Why’s it called Raging Phoenix? I haven’t a clue. The plot concerns an evil gang who kidnap young women to be sold as sex slaves (and worse). When young Deu almost becomes their next victim, she’s saved by a trio of – OH MY GOD CHINESE DRUNKEN FIST VERSUS DRUNKEN MUAY THAI!!!!!
As I said, the plot means little when you’ve got fighting as tremendous as this. The majority of the action seems to be a version of Muay Thai/Capoeira/breakdancing and is wonderfully ridiculous. Fighters leap and spin through the air, feet and fists collide with faces, and then they… dance. Seriously.
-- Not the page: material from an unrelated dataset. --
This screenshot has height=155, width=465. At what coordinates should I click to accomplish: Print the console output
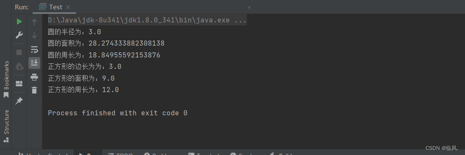click(34, 77)
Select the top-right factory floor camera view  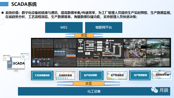(158, 44)
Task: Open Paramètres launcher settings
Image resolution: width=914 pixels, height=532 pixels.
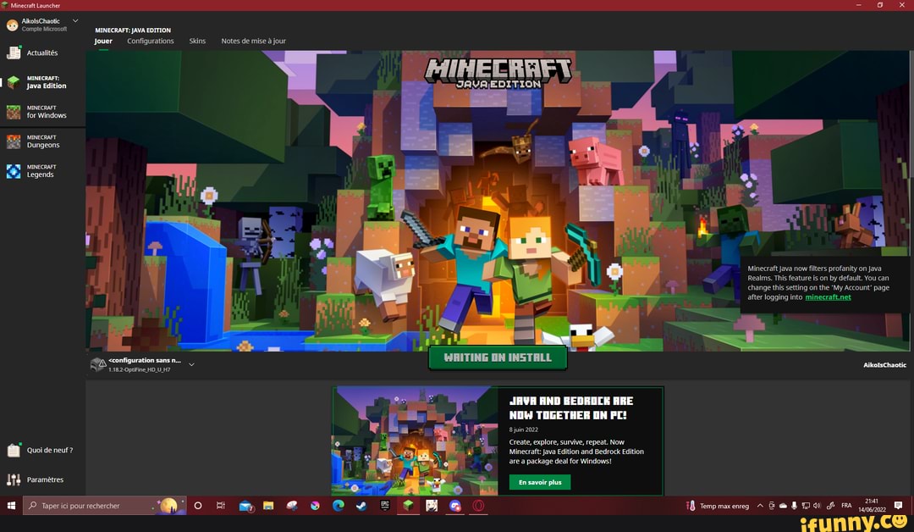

The action is perfectly shot, too, using a filter to exaggerate all the colours so that every frame is wonderfully iridescent. The editing is great, and the cinematographers really know how to properly capture the fights. The only let down is a scene towards the end which, for some reason, suddenly switches to low-grade video (one wonders if they experienced last minute budgeting problems). It’s quite a shock, and really distracts from the awesome arse-kicking going down.
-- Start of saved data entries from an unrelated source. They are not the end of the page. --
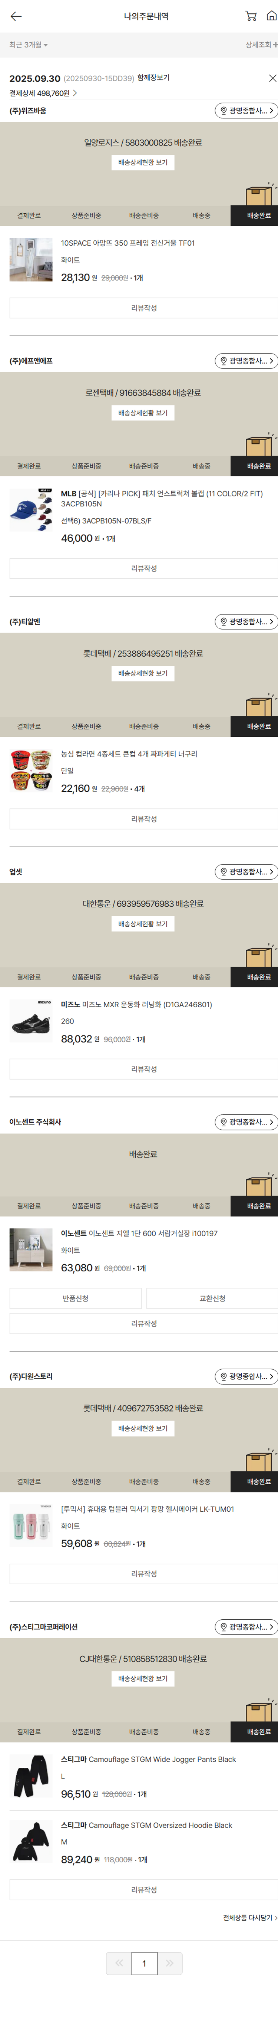
Task: Select 배송완료 tab under 로젠택배 order
Action: 258,466
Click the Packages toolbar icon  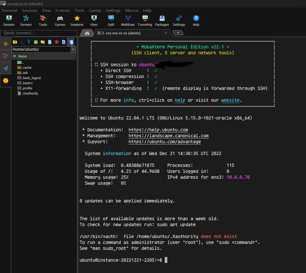[162, 21]
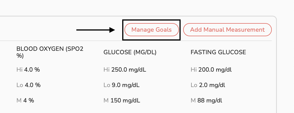
Task: Click Glucose Hi value 250.0 mg/dL
Action: click(129, 70)
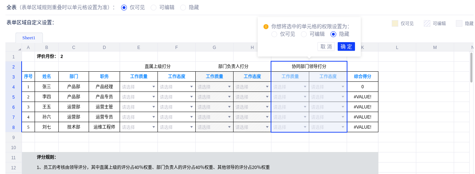The image size is (475, 174).
Task: Click the vertical scrollbar of the sheet
Action: tap(471, 68)
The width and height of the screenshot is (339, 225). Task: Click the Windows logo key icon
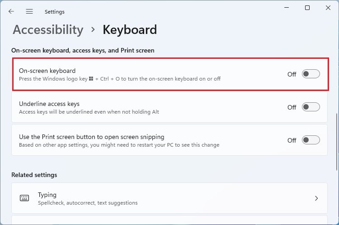[91, 79]
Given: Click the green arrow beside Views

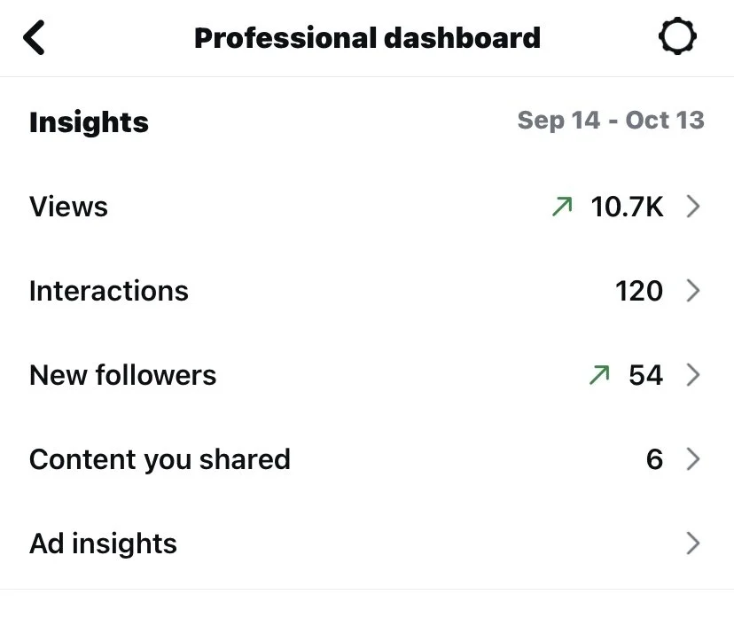Looking at the screenshot, I should 562,207.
The real star of the film is Yanin Vismistananda as Deu (who was previously in the non-Johnny Depp Chocolate). She may be short and slight, but it’s clear that she could knock your brain out through your nose if she put her mind to it. The actress holds a 3rd Dan black belt in Taekwondo and as I said, Muay Thai is the style that features most prominently in the film. She’s surrounded by a cast all chosen for their physical prowess, including a break dancing crew, a French TRICKZ martial arts champion and an Asian Pacific Women’s Bodybuilding Champion. They all get a chance to strut their stuff, and whilst the performers ever so occasionally use wires, there are definitely no stunt doubles.
I’m not the biggest martial arts movie fan, not usually having the patience to sit through the banal plotting to get to the action, but Raging Phoenix simply features SO MUCH action that it won me over. I mean, when the climactic fight runs for close to 30 minutes, how can one complain about inadequate storytelling?
It’s by no means a well-rounded film, but thanks to the incomparable Vismistananda and truly breathtaking action, Raging Phoenix is a must for those who want some mindless fisticuffs.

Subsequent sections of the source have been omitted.